• [Task goal]
Pictures aside, copy exactly the lines running from the one with "The width and" to the end of the records.

--- Dataset records Enclosed Below ---

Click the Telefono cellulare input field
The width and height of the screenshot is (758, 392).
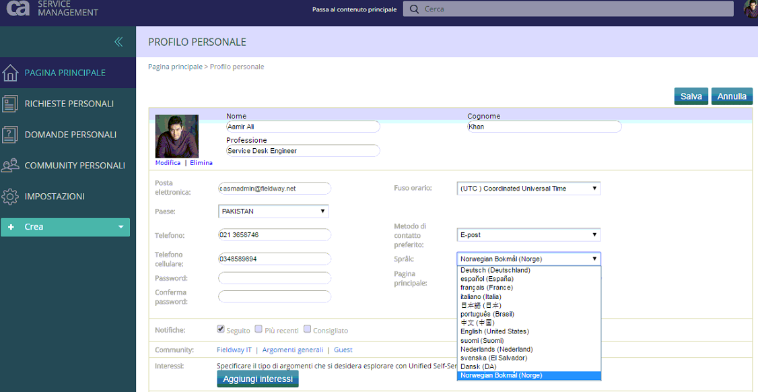click(x=275, y=259)
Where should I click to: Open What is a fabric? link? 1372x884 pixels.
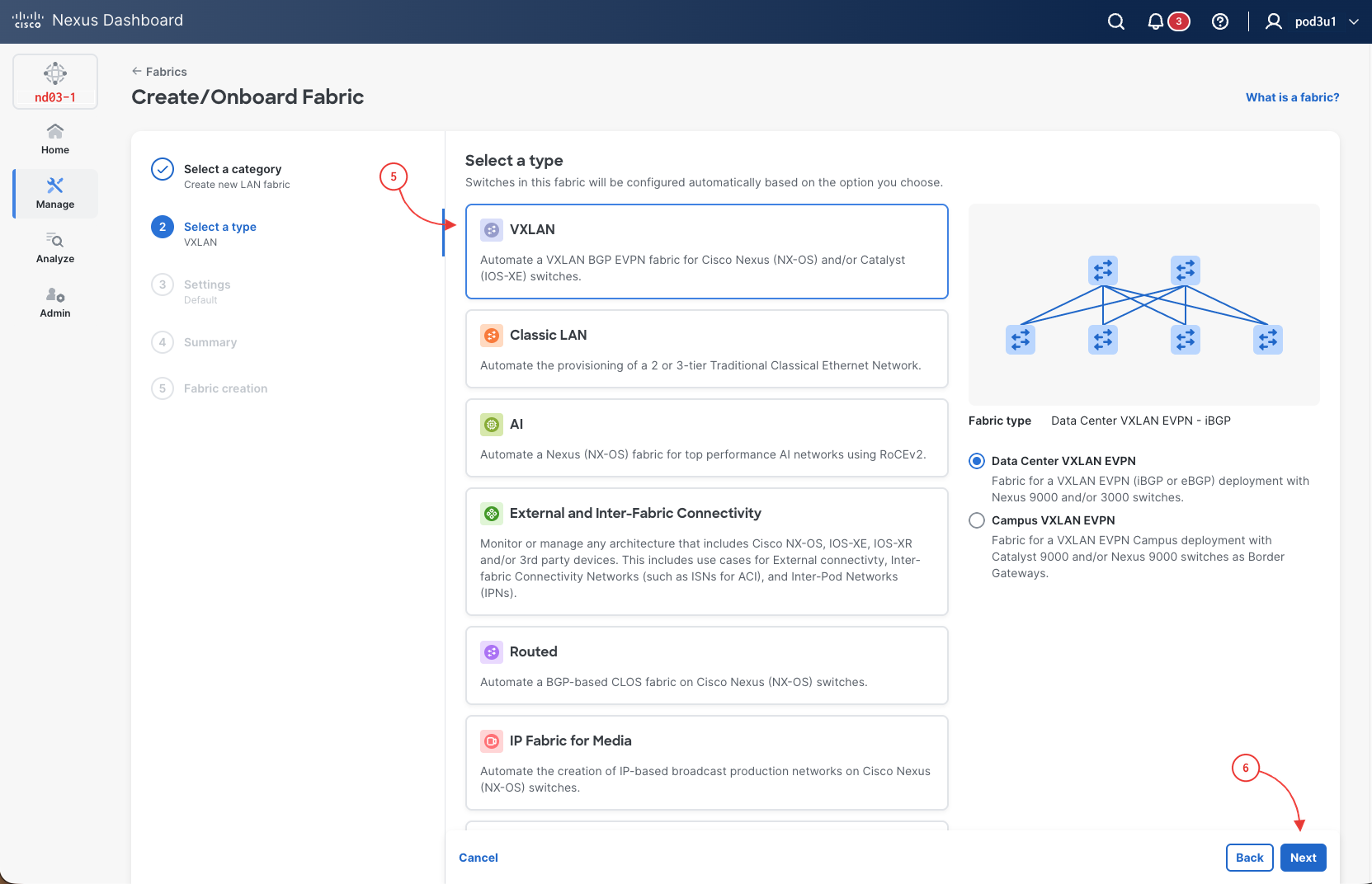[x=1292, y=97]
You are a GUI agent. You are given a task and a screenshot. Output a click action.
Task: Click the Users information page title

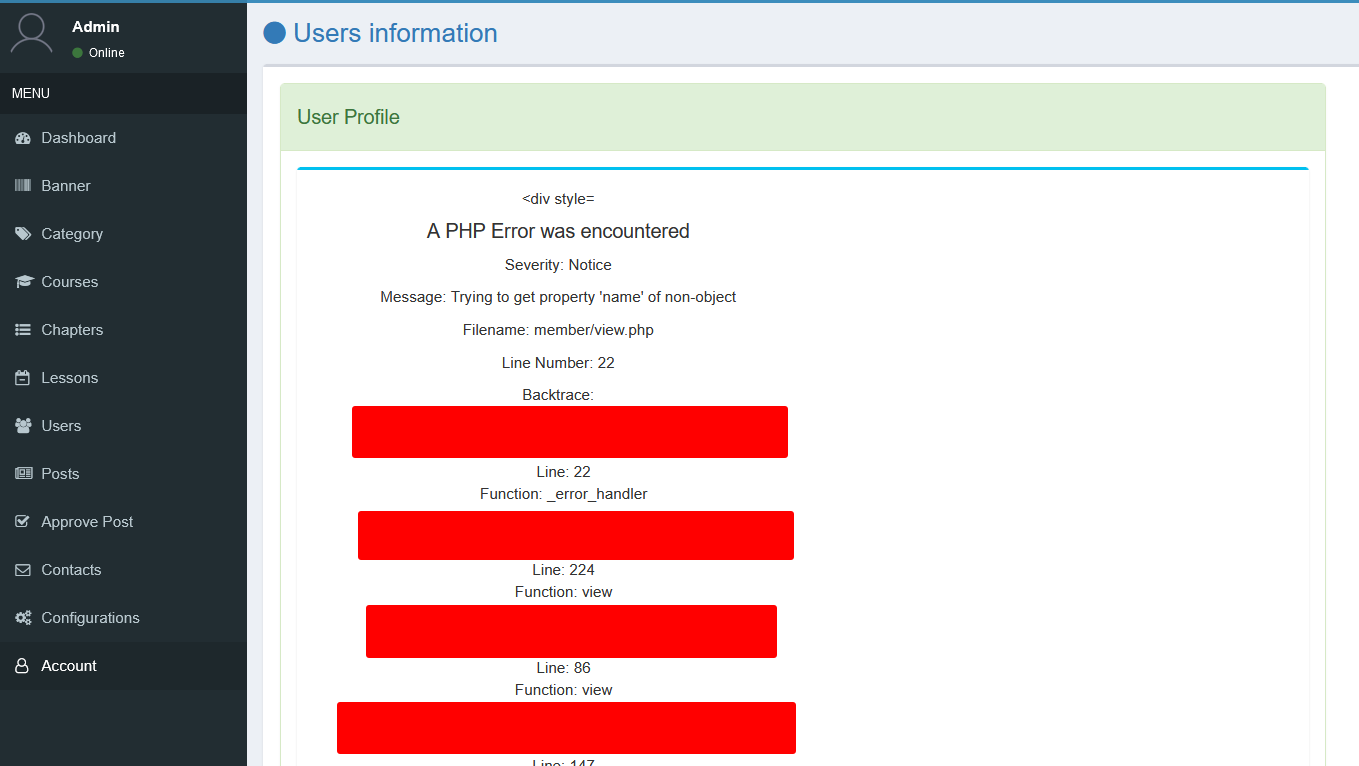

--- End of Enclosed Dataset records ---

• [Result for this exercise]
The width and height of the screenshot is (758, 392).
click(x=275, y=259)
Where should I click to: Open What is a fabric? link? 1372x884 pixels.
[x=1292, y=97]
You are a GUI agent. You are given a task and a screenshot. Output a click action.
Task: Click the Users information page title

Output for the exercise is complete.